# MI - Murphy in Kalamazoo - Gorgeous!



## Spartan Mom (Jun 18, 2009)

This is Murphy - he is at Kalamazoo County Animal Services. Isn't he gorgeous?

http://www.petfinder.com/petdetail/16262159

Murphy 
*Golden Retriever*

* Large







Adult







Male







Dog







Pet ID: 64832 *

   

*More About Murphy*

If not redeemed by his owner, Murphy will be available for adoption on 4/30/10. He appears to be socialized, playful and entertaining. Murphy is trainable - he already knows basic obedience commands. He is about 1 year old. 

*My Contact Info*

Kalamazoo County Animal Services & Enforcement

Kalamazoo, MI
269-383-8775
I have contacted GRRoM, GLGRR, and GRRR - they're the group that rescued the sad senior in Battle Creek recently.
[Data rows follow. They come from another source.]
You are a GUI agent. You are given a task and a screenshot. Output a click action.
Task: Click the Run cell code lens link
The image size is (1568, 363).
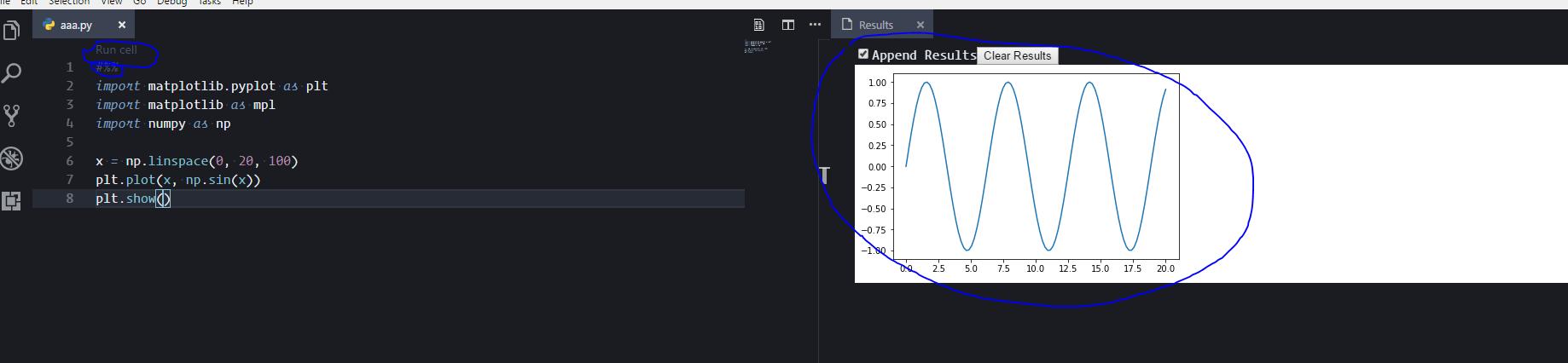point(116,49)
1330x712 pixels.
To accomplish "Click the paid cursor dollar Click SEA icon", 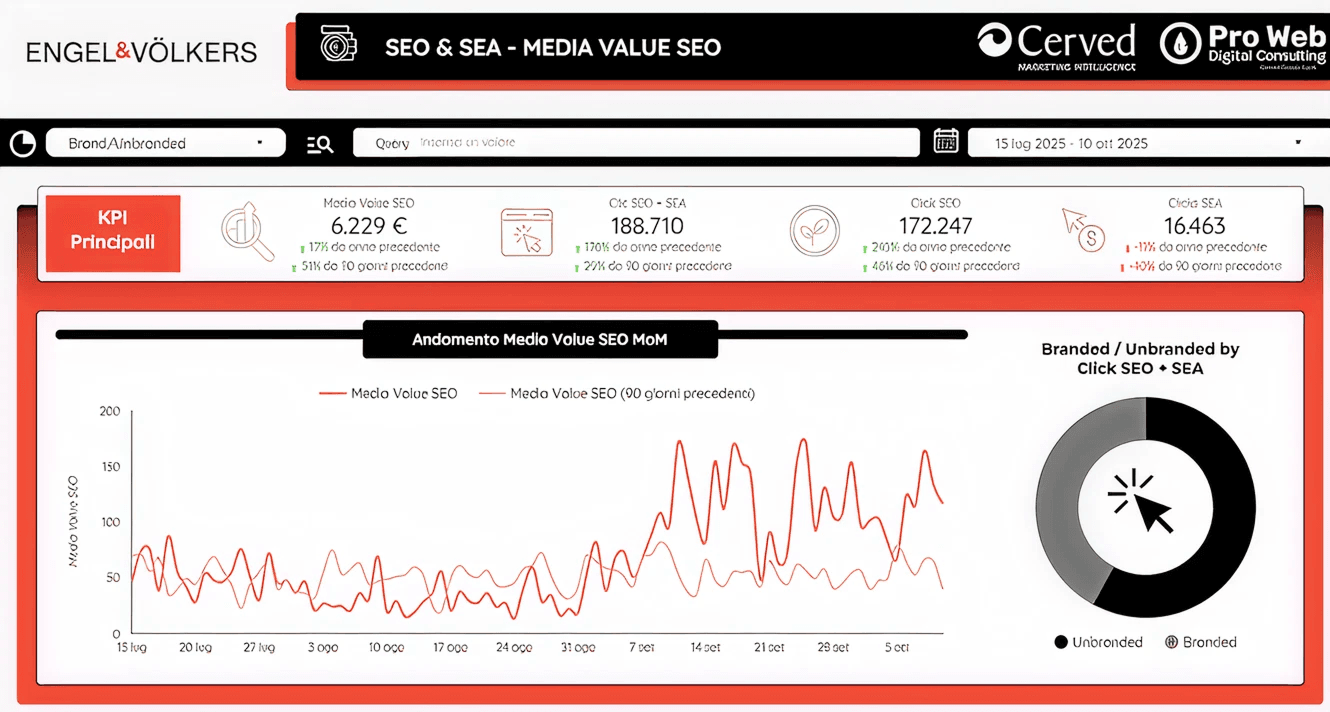I will point(1083,231).
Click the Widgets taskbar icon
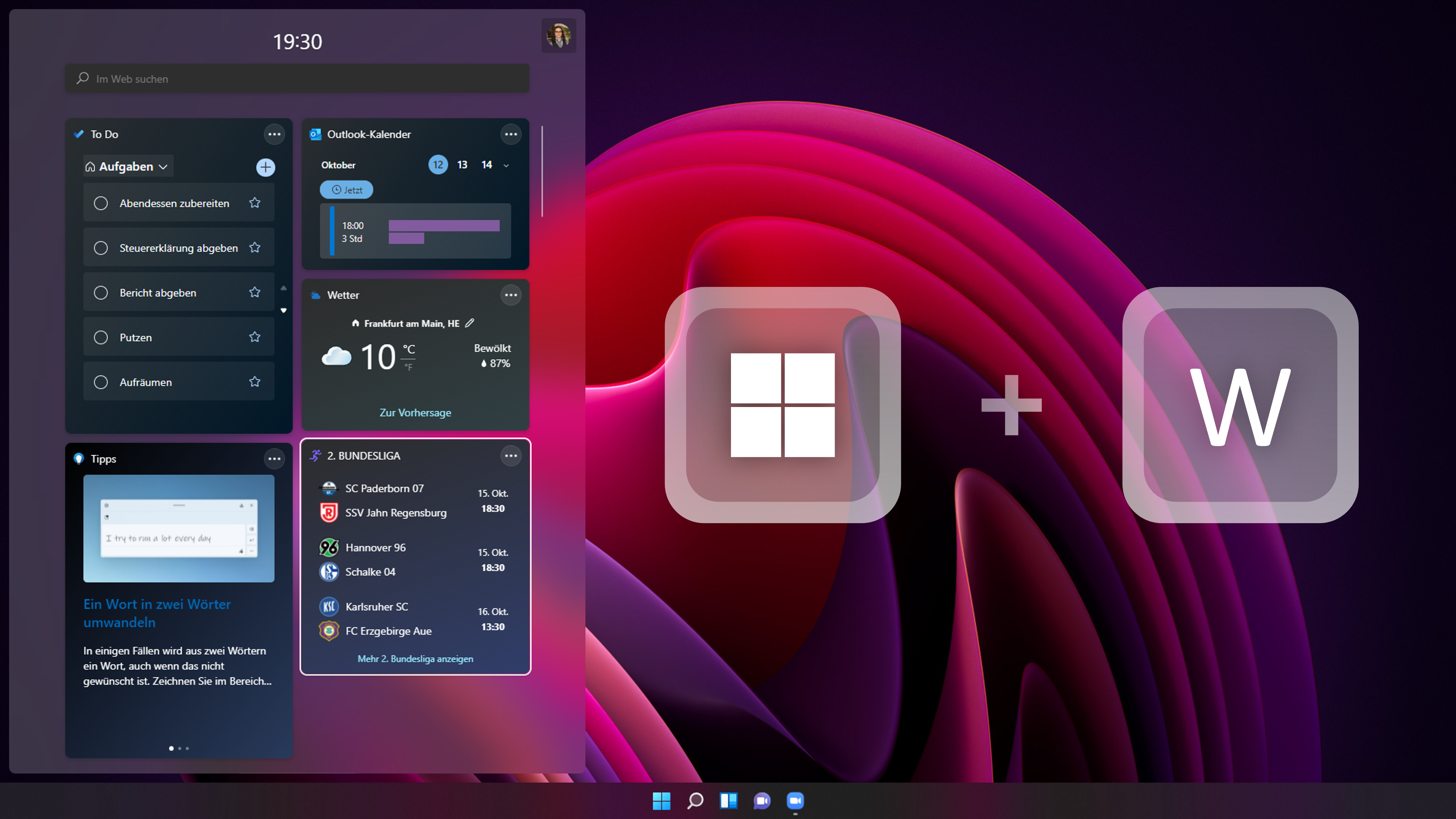 pos(728,800)
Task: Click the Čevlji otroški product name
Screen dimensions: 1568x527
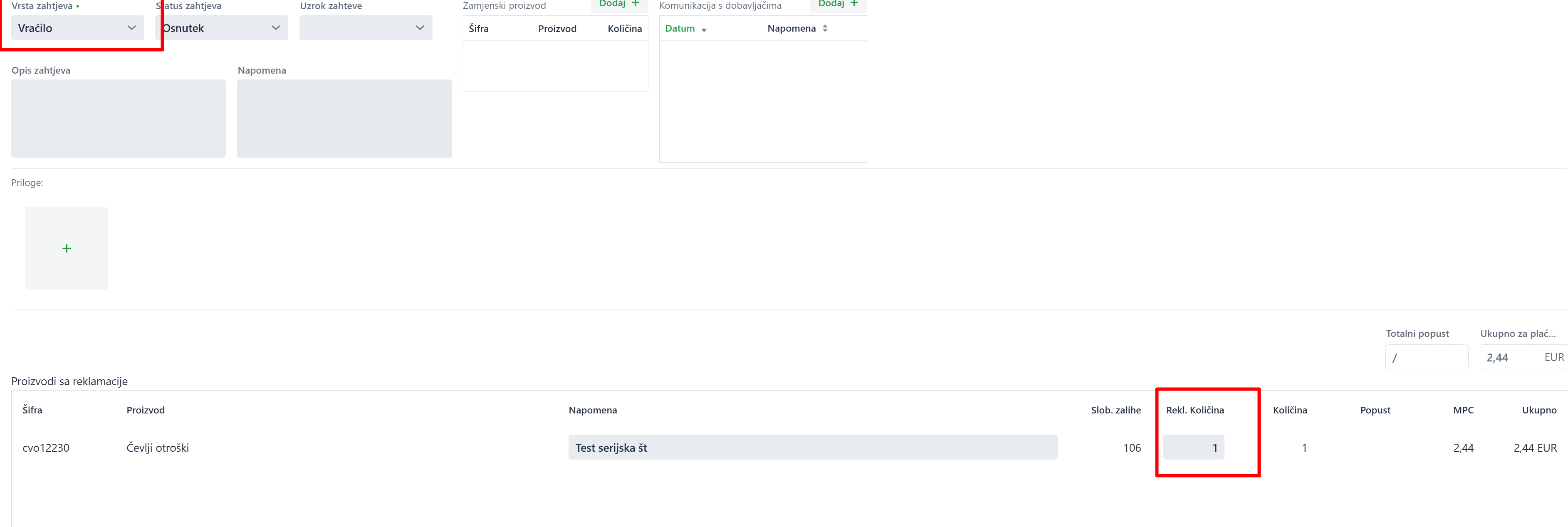Action: pos(158,448)
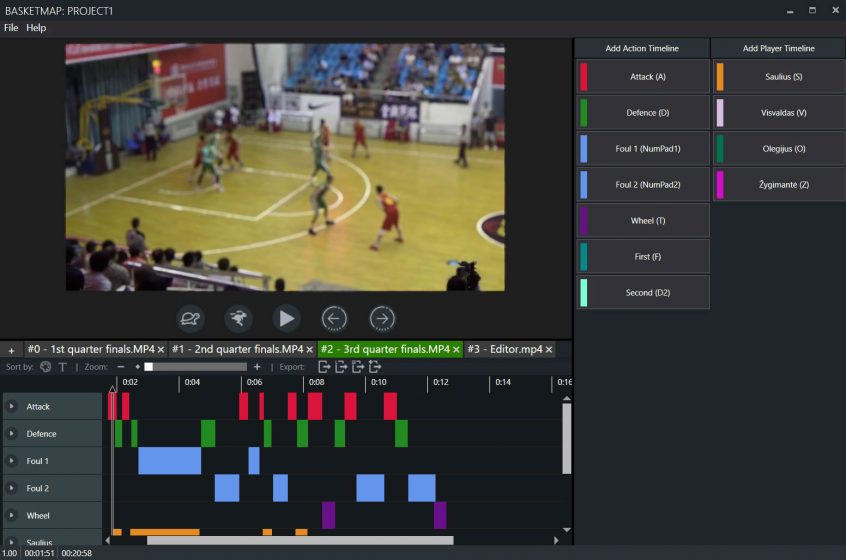Expand the Attack timeline row

point(13,407)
If my husband would agree to another dog, I would love this guy


----------



## mylissyk (Feb 25, 2007)

I'm glad you already contacted rescue.


----------



## Spartan Mom (Jun 18, 2009)

Per GLGRR - Murphy already has 4 families wanting to adopt him if he is not reclaimed!


----------



## Spartan Mom (Jun 18, 2009)

Just confirmed through GRRoM that Murphy will be safe! 

He has numerous adoption applications, and if by chance none of those work out, GLGRR will take him. 

doing the happy dance for Murphy!


----------



## paula bedard (Feb 5, 2008)

Hmm...the link now goes to an error page.


----------



## GoldenJoyx'stwo (Feb 25, 2007)

He's wonderful! I hope he finds a great new home, but if his family is out there looking for him, I hope they reunite.


----------



## GoldenMum (Mar 15, 2010)

I cannot believe that his family is not looking for him, what a beautiful boy! Happy tail wags that Murphy will have a happy ending!


----------